Concernant le regroupement de plusieurs défendeurs et noms de domaine dans la même requête, la commission rappelle d’abord que le paragraphe 3(c) des règles UDRP prohibe tout dépôt d’une requête dirigée contre plusieurs défendeurs. Cependant, elle se réfère ensuite à la section 4.11.2 de la troisième édition de la Synthèse des tendances générales des décisions rendue par les commissions administratives de l’OMPI sur certaines questions relatives aux principes UDRP : « Quand une requête est dirigée contre plusieurs défendeurs, les commissions doivent vérifier si les noms de domaine, et les sites internet qui y correspondent, font l’objet d’un contrôle commun, et si leur regroupement en une même requête serait juste et équitable pour toutes les parties », sachant que l’existence de ce contrôle commun est déterminée sur la base d’un faisceau d’indices.
Ici, la principale difficulté résidait dans le fait que les noms des propriétaires des noms de domaine contestés, ainsi que leurs adresses, étaient différents. La question du contrôle commun était donc délicate.
Maison Pierre Hardy a cependant fait valoir que l’adresse des propriétaires des noms de domaine litigieux était initialement la même. Par une étrange coïncidence, l’adresse reliée aux noms de domaine <pierre-hardy.store> et <pierrehardye.store> avait été modifiée peu après que le demandeur les ait joints à la procédure UDRP. De plus, les contacts administratifs, de facturation et techniques, reliés aux noms de domaine en question, étaient identiques, et le contenu des sites internet visant la marque notoire Pierre Hardy était substantiellement similaire.
Ainsi, la commission en conclue que le défendeur avait démontré la vraisemblance de l’existence d’un contrôle et d’une propriété commune attachés à ces six noms de domaine et s’est prononcé en faveur de la recevabilité de la requête commune. Une décision similaire avait été précédemment rendue le 10 mai 2010 par la commission administrative de l’OMPI (Speedo Holdings BV C. Programmer, OHMI, D2010-0281). Le regroupement avait été considéré comme justifié en l’espèce par le contrôle commun exercé sur les différents noms de domaine : les contacts administratifs, les adresses email et postales étaient les mêmes.
Dans la présente affaire, le concept de « contrôle commun » est largement interprété afin d’empêcher le défendeur de contourner la requête du demandeur.
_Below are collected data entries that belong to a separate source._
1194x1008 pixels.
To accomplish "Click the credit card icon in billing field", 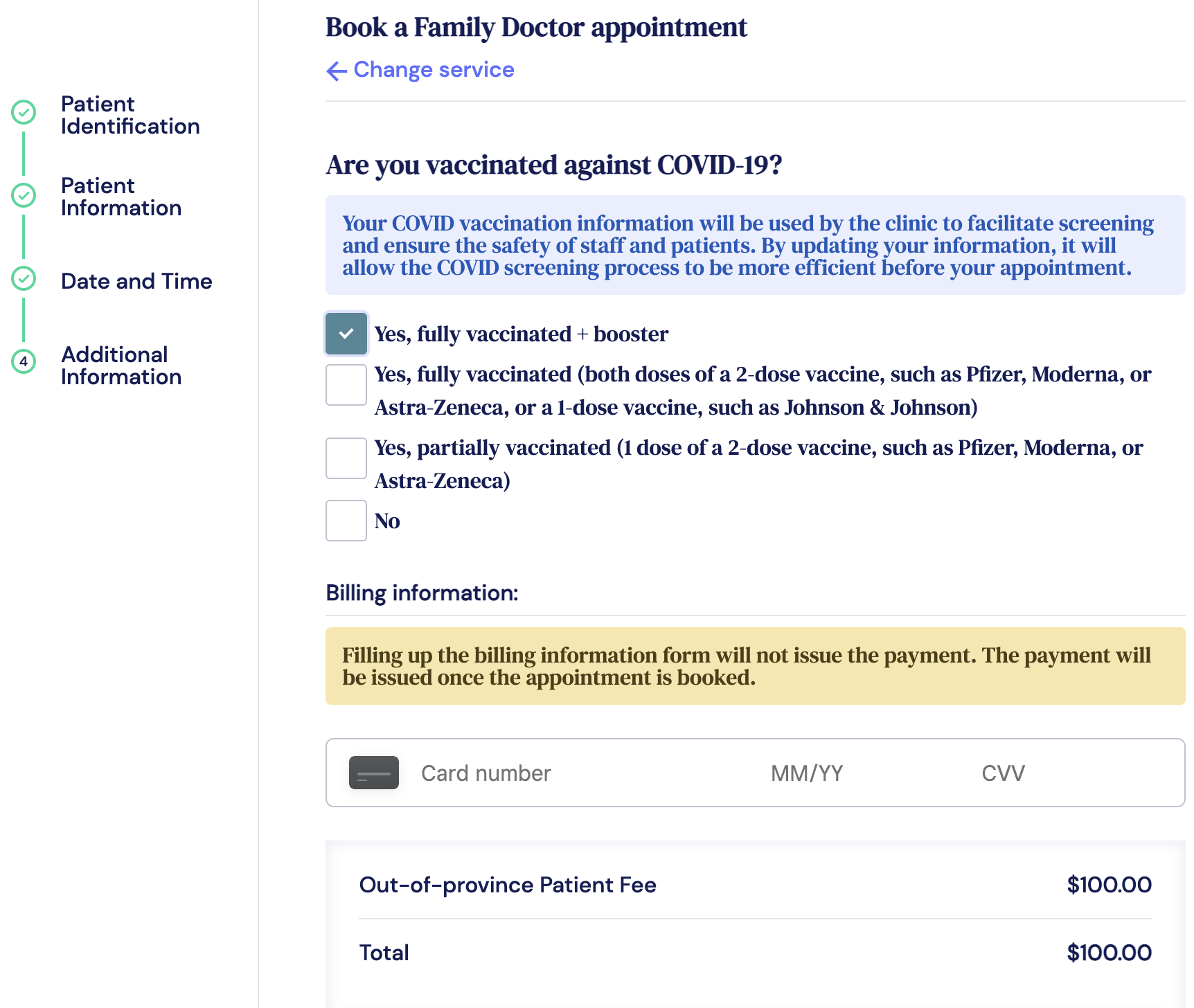I will tap(374, 773).
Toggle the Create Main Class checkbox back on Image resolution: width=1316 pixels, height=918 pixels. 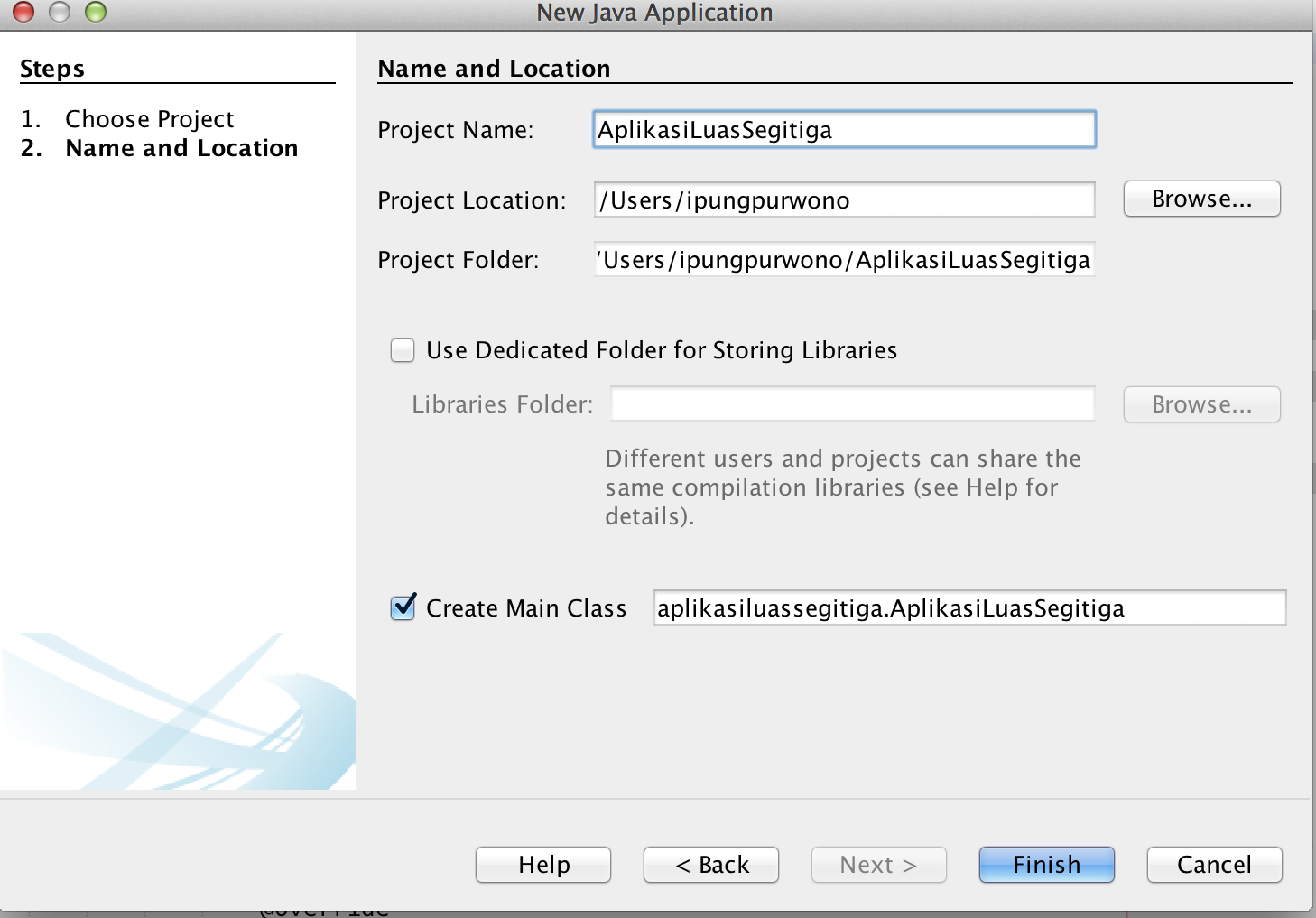[x=403, y=607]
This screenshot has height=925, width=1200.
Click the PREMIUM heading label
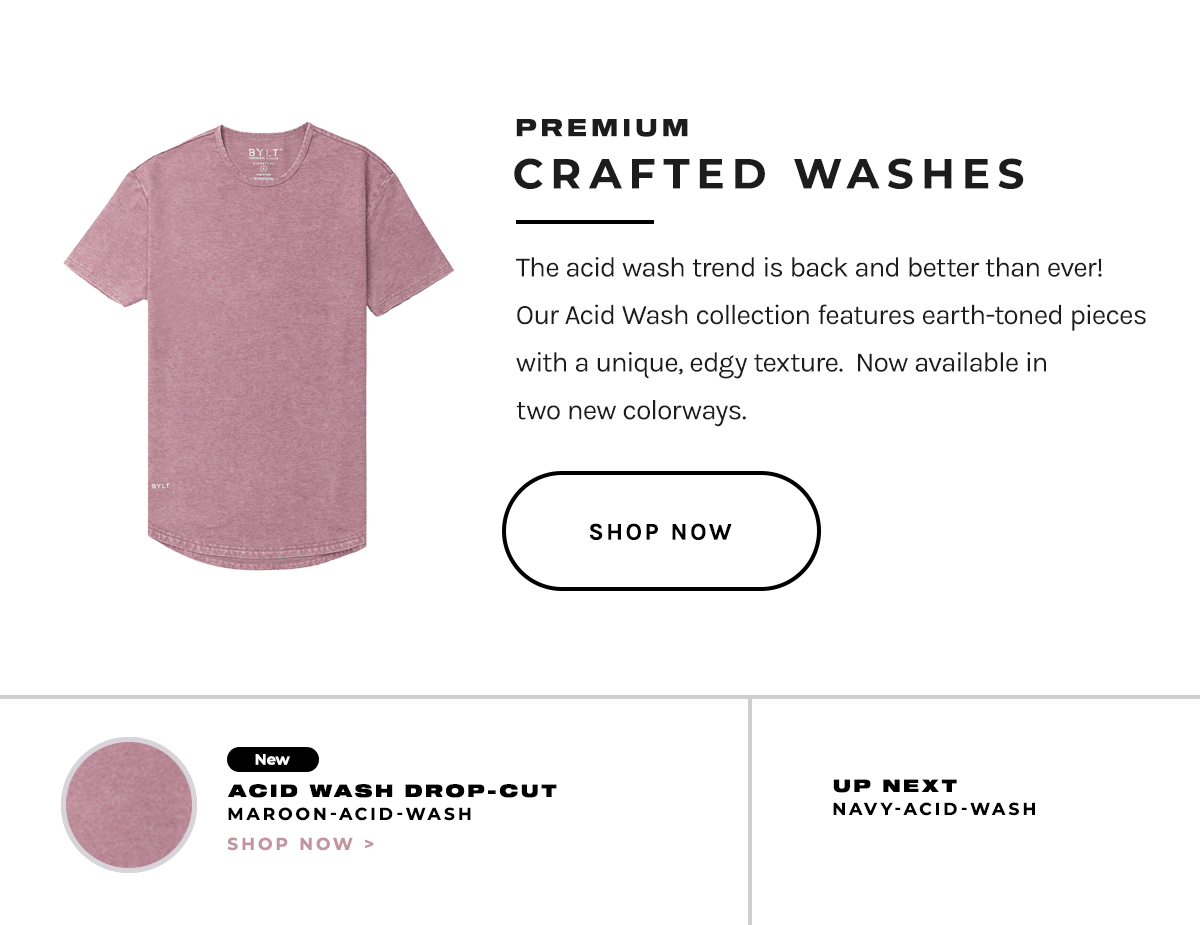coord(602,127)
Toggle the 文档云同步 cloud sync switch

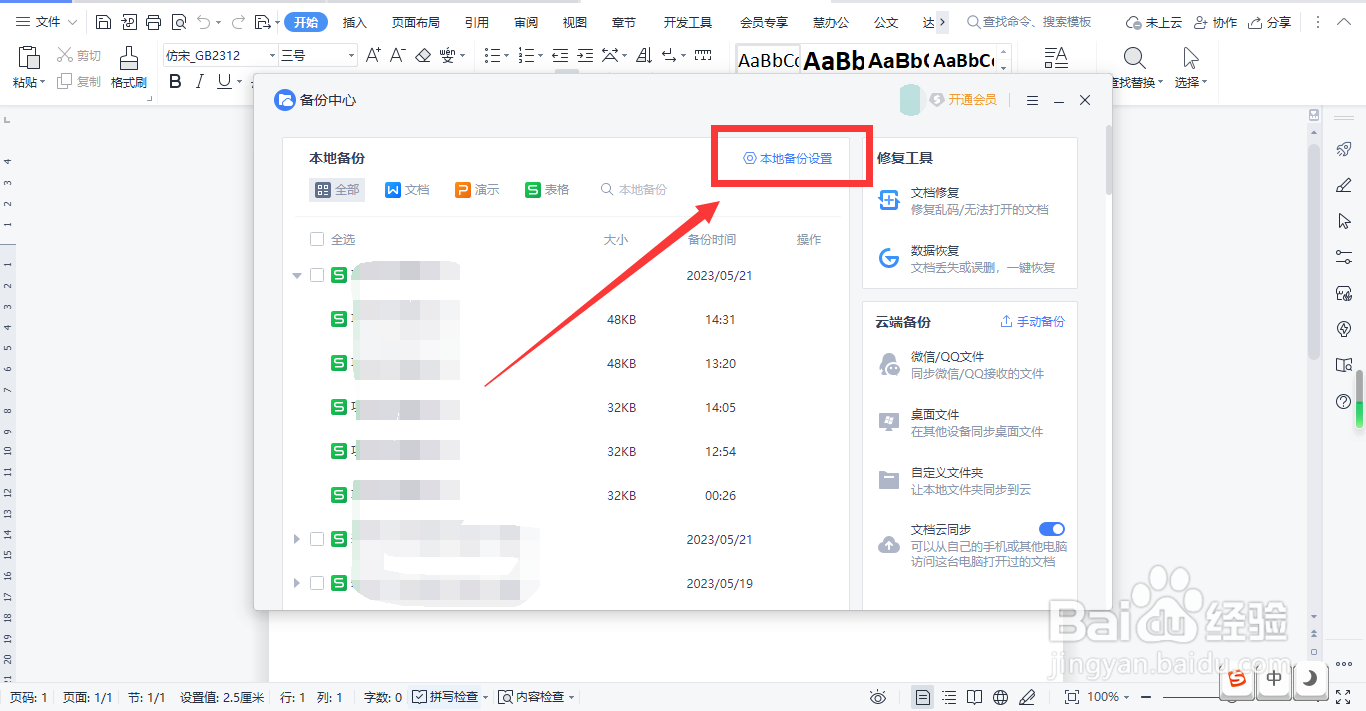click(1051, 529)
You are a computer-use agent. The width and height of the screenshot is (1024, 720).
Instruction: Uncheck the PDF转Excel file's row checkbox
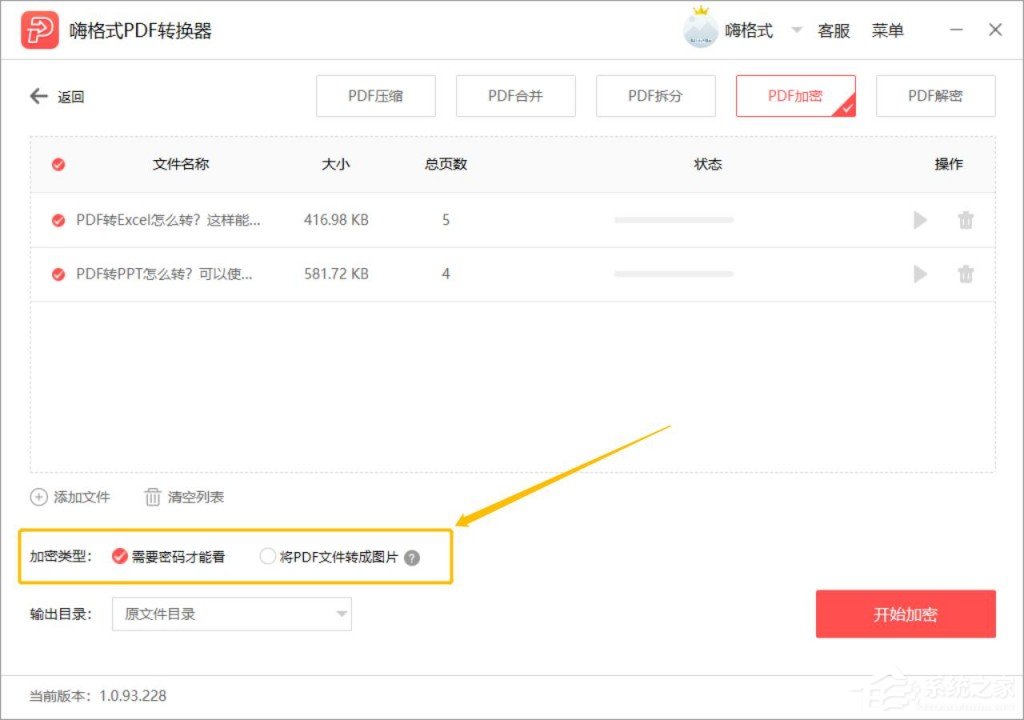pos(57,220)
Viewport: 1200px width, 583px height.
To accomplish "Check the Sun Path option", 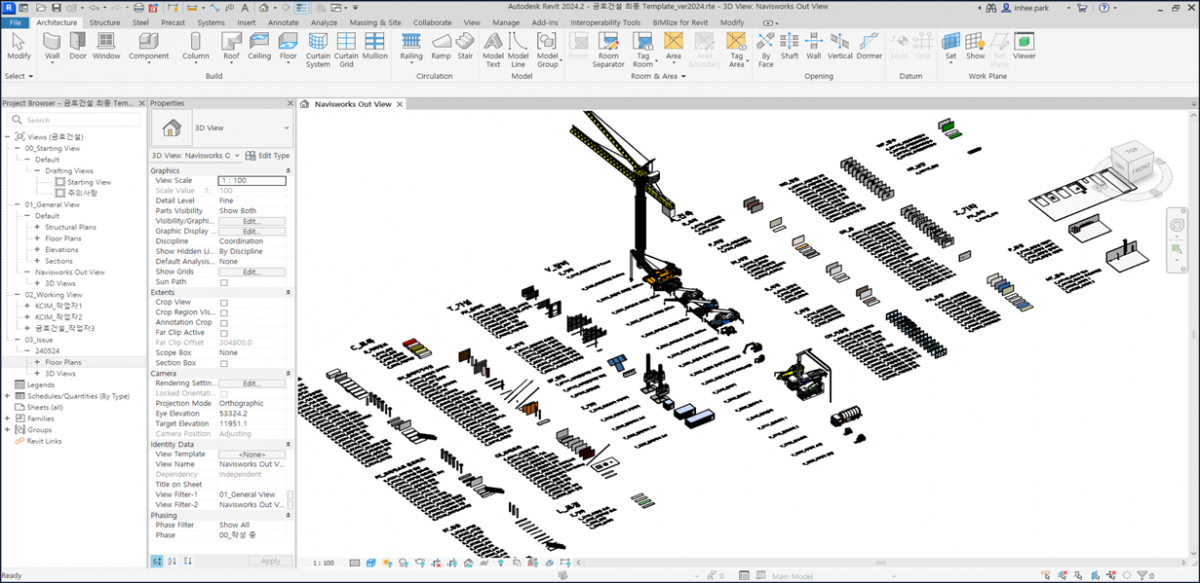I will tap(224, 282).
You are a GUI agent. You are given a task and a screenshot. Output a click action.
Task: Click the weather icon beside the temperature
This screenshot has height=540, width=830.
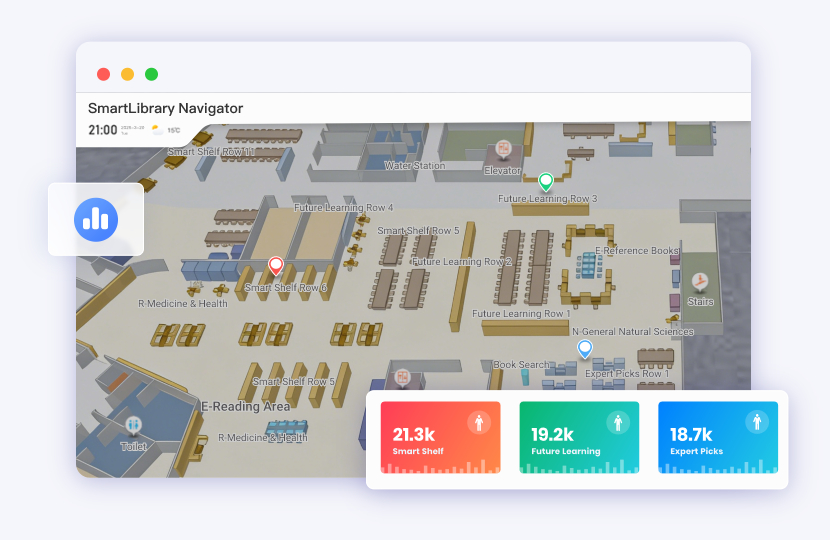pyautogui.click(x=157, y=130)
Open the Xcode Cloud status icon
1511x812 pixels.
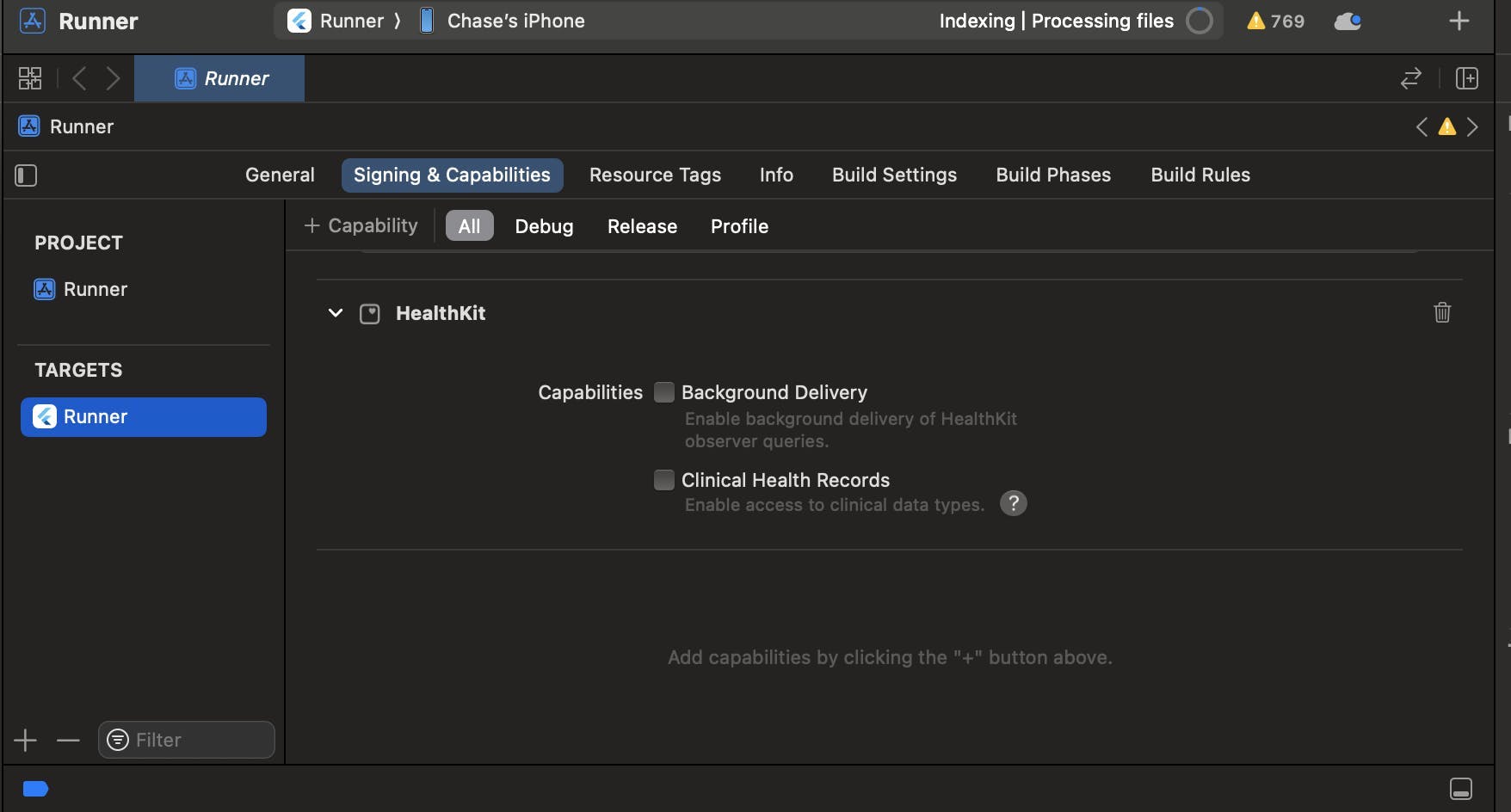1348,21
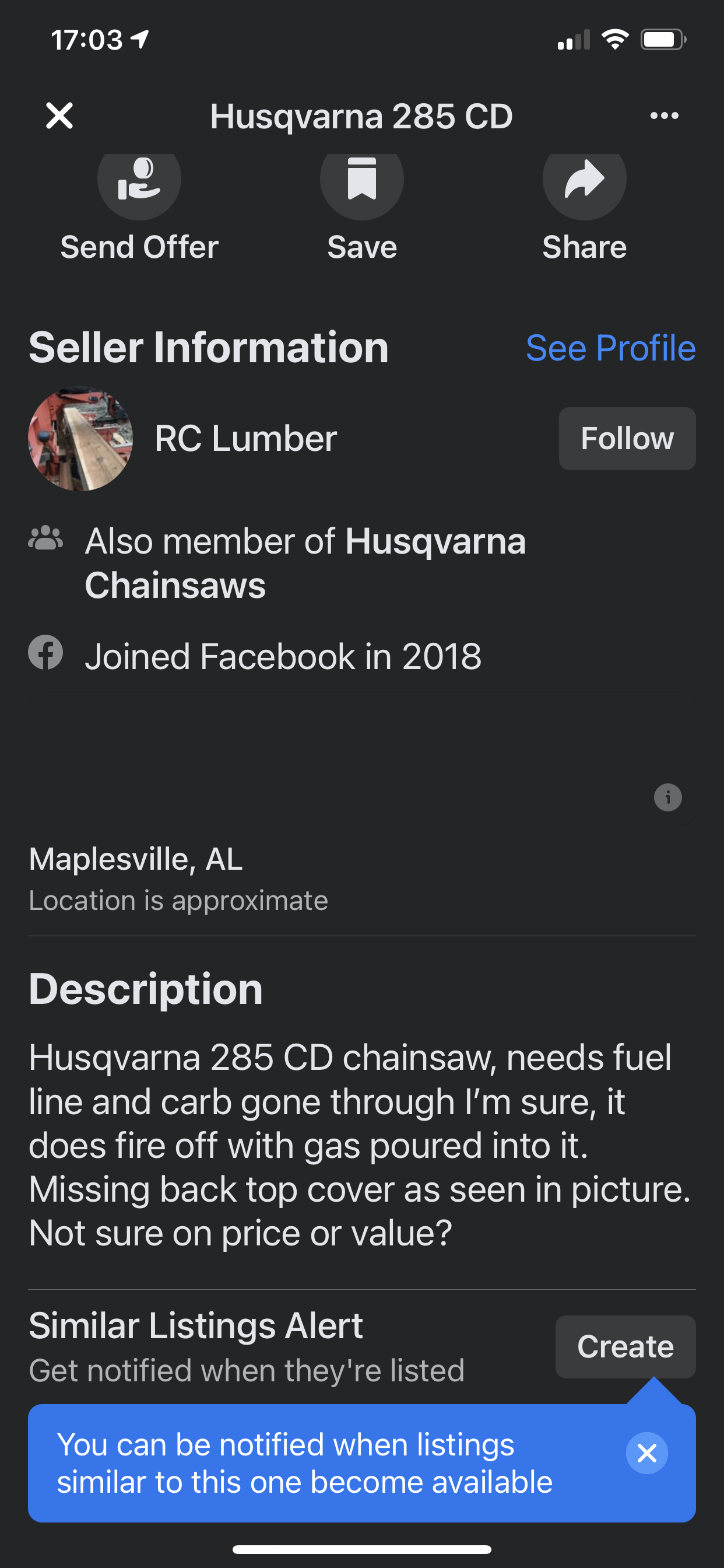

La décision de la commission apparaît ainsi pleinement justifiée par la nécessité de parer le comportement malveillant de sociétés pensant pouvoir commercialiser librement des produits contrefaisants par le biais de nombreux noms de domaines et sites internet, enregistrés sous des pseudonymes différents et des adresses fictives. Cette décision prouve que les règles UDRP peuvent s’adapter afin de répondre aux besoins des propriétaires de marques et neutraliser l’ingéniosité des contrefacteurs.